§ **Short exercise**: Count the lines in the data below that contain the string "Task", with case counting. Reply with the number alone.

§ **Provided entries**:
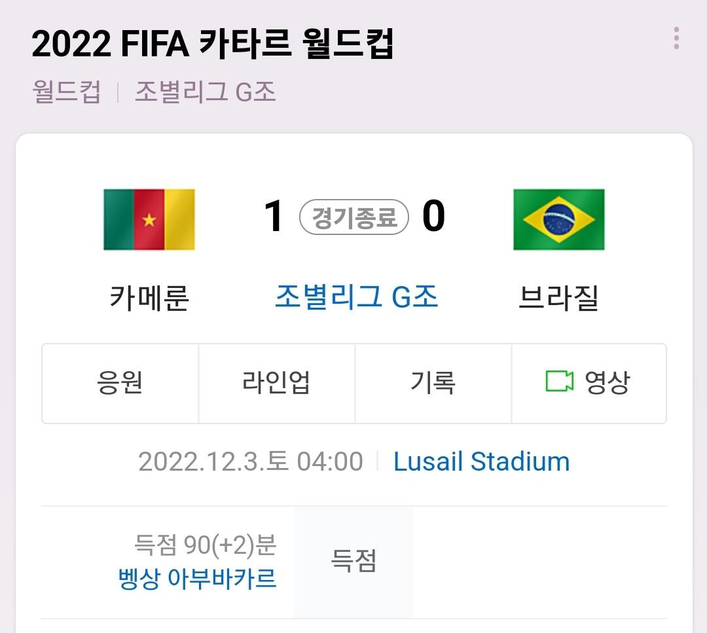Select the 브라질 team name

[x=558, y=298]
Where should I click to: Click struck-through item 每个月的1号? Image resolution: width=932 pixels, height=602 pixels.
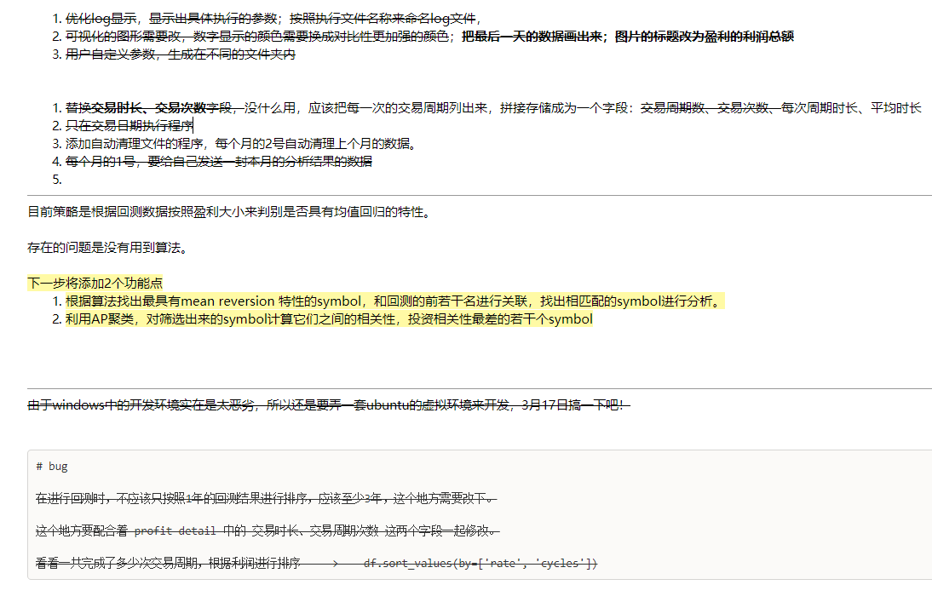point(218,162)
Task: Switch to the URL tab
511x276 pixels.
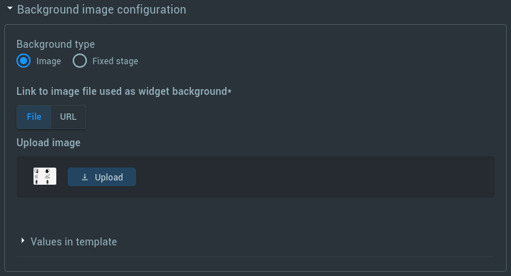Action: click(x=68, y=117)
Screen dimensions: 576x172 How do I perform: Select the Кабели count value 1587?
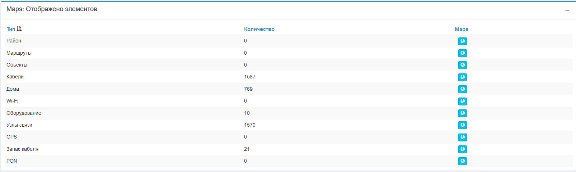pyautogui.click(x=250, y=77)
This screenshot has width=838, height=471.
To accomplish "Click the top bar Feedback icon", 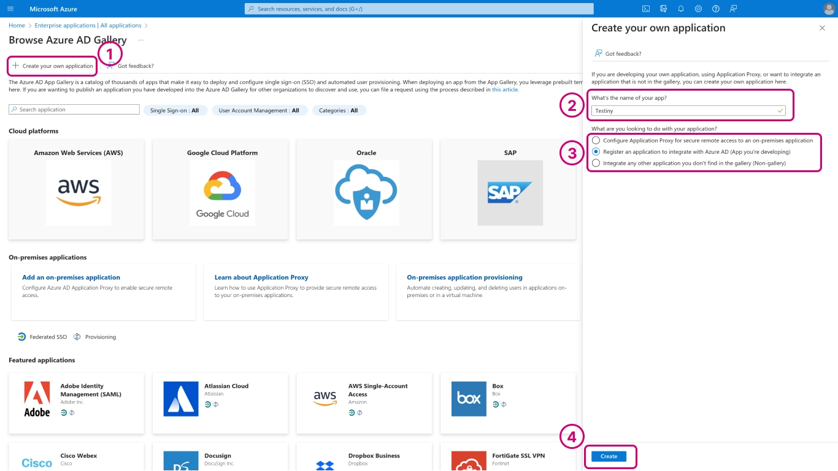I will point(733,9).
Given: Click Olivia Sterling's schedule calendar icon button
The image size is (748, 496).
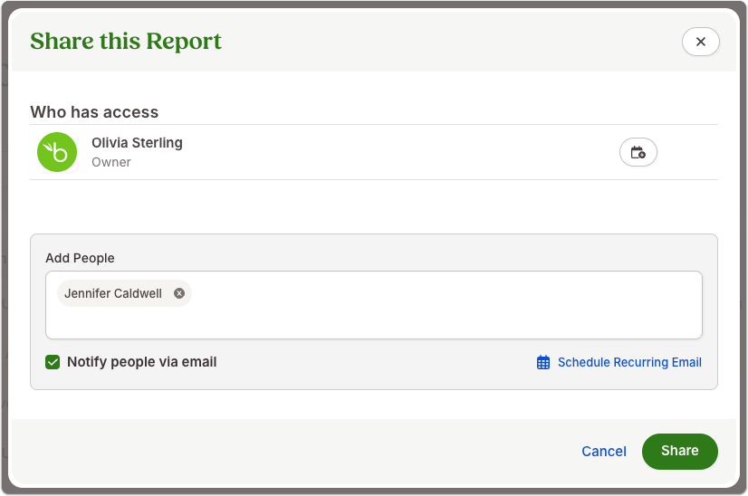Looking at the screenshot, I should pyautogui.click(x=638, y=152).
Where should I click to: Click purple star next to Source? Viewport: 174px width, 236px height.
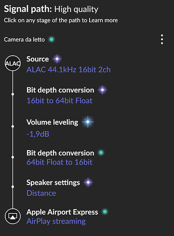57,59
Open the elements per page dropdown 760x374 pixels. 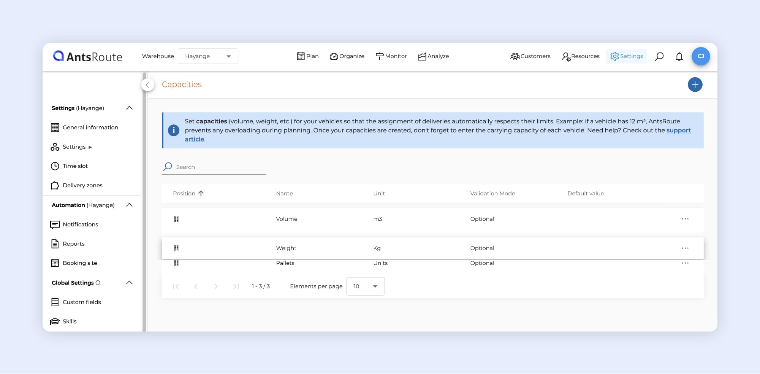pos(365,286)
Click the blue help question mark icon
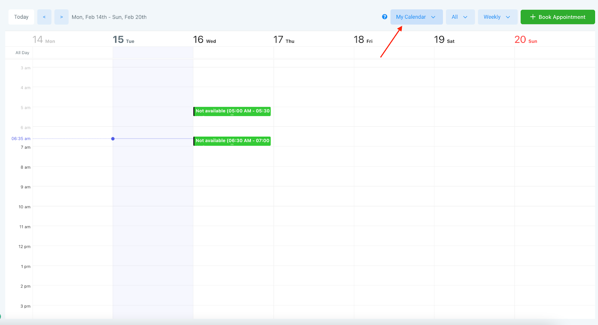This screenshot has height=325, width=598. (x=384, y=17)
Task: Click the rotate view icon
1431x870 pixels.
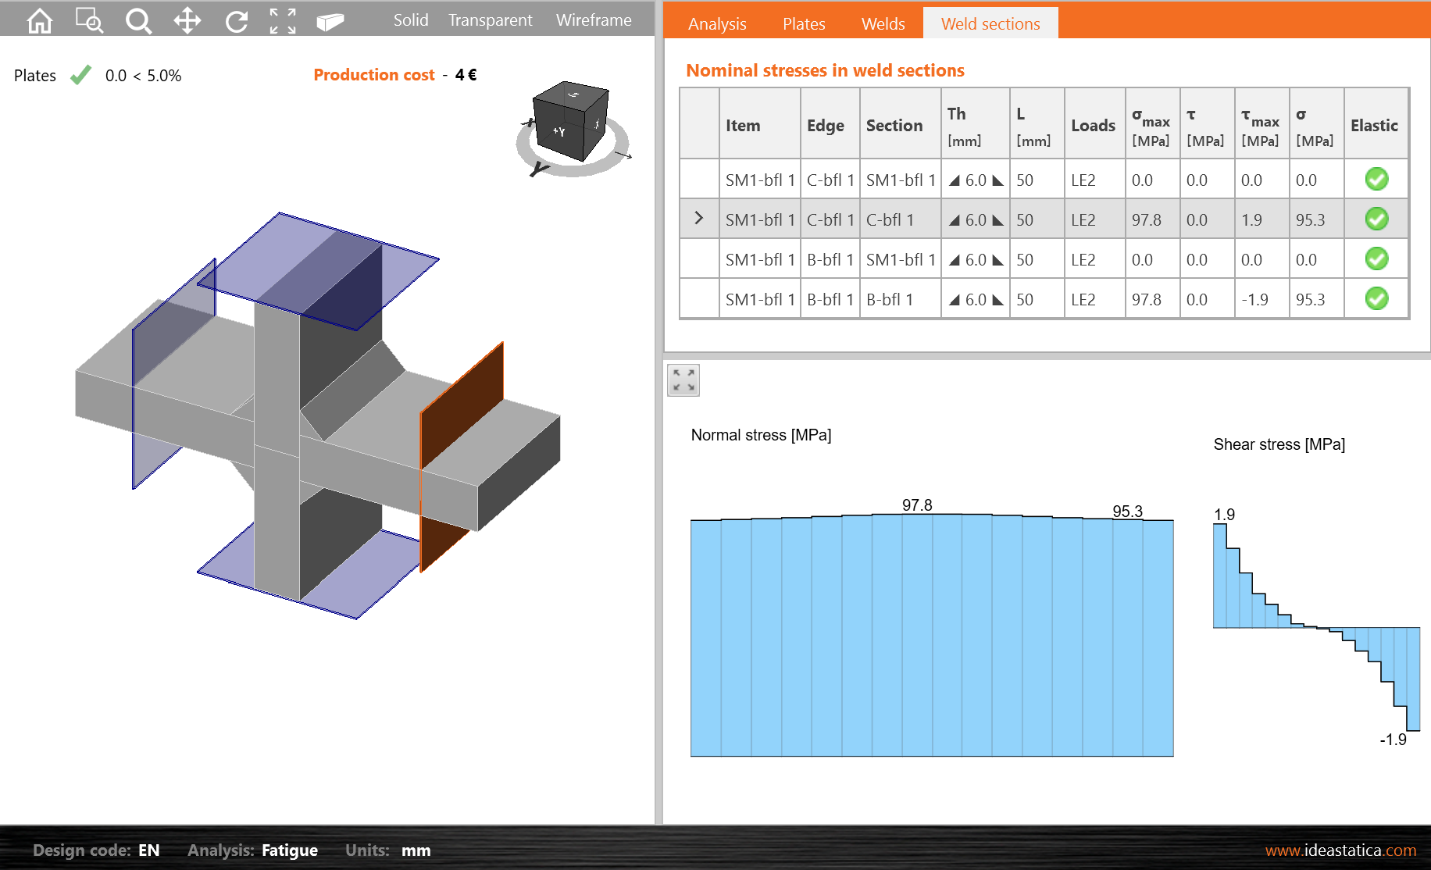Action: pos(236,21)
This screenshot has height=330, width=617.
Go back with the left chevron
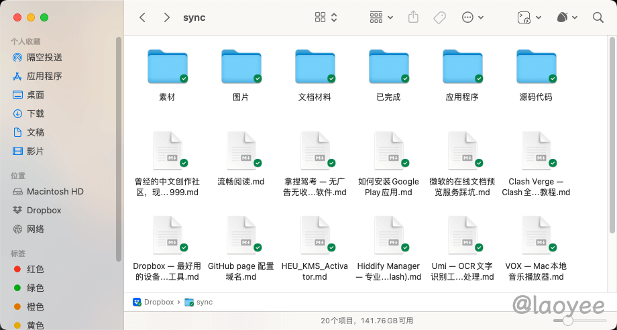[142, 17]
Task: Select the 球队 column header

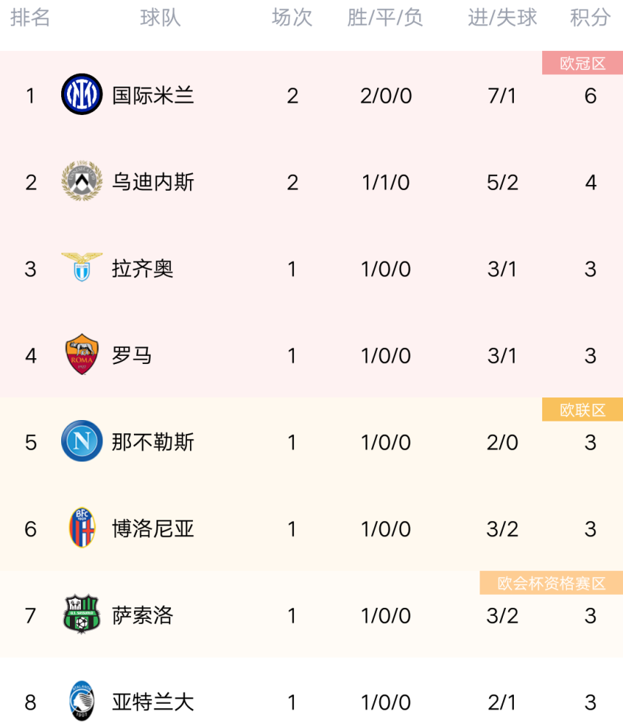Action: [x=160, y=17]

§ **Exercise response**: 3